The album features a hypnotic potion of Middle Eastern violin, hauntingly serene vocals and a sense of shared artistic vision. With “Trampled Rose,” Krauss’s voice rises up like dark smoke from violin embers, stirred by inflective banjo accompaniment. The pair reinvents and re-imagines the possibilities for a duet album, preferring to concentrate on mood and style over the hackneyed duets form (see Tony Bennet’s “Duets”). The innovation of this album is in T. Bone Burnett’s choices to use the lead vocalists as environment-setters rather than only foregrounding. Some of the sweetest moments come together in the gentle weaving of Plant and Krauss as background harmonization.

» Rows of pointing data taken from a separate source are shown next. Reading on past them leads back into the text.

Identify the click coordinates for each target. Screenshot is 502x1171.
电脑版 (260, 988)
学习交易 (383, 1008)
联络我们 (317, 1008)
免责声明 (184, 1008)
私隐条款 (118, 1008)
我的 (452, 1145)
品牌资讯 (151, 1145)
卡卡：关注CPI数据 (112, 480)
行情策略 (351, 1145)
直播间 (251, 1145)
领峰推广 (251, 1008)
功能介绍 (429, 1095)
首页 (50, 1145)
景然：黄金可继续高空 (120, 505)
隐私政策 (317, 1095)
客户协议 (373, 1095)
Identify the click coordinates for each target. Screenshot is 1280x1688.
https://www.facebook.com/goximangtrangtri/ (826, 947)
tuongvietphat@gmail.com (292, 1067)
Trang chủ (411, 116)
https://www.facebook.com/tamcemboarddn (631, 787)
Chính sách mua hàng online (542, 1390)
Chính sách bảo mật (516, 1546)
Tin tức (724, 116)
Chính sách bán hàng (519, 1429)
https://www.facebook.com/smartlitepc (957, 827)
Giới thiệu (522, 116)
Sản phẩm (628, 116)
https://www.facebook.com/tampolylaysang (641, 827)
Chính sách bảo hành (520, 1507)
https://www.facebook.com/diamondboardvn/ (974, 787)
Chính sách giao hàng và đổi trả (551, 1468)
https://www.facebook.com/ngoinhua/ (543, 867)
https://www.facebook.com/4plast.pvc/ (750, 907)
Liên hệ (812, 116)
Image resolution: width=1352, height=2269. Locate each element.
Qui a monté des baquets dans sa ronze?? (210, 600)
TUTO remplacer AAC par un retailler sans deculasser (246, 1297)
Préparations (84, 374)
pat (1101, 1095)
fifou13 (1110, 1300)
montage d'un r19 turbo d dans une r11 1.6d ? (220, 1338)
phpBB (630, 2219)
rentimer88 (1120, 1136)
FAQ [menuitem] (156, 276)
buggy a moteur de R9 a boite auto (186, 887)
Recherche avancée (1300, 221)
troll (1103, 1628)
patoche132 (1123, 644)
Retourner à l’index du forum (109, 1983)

This album is an absolute must in the adult contemporary market, but its authenticity and forward-thinking vision gives it a shelf life exceeding that of its contemporaries. It is this innovation that has led the duo to give gushing recounts of the project and hint at the desire to take it on the road, even going so far as expressing the desire to continue this project with another album. So rarely do you see such a balanced matching of such starkly different backgrounds come together for such a unique and rewarding studio performance.
Top Tunes: This album is top-to- bottom amazing. Don’t settle for a download; go pick it up.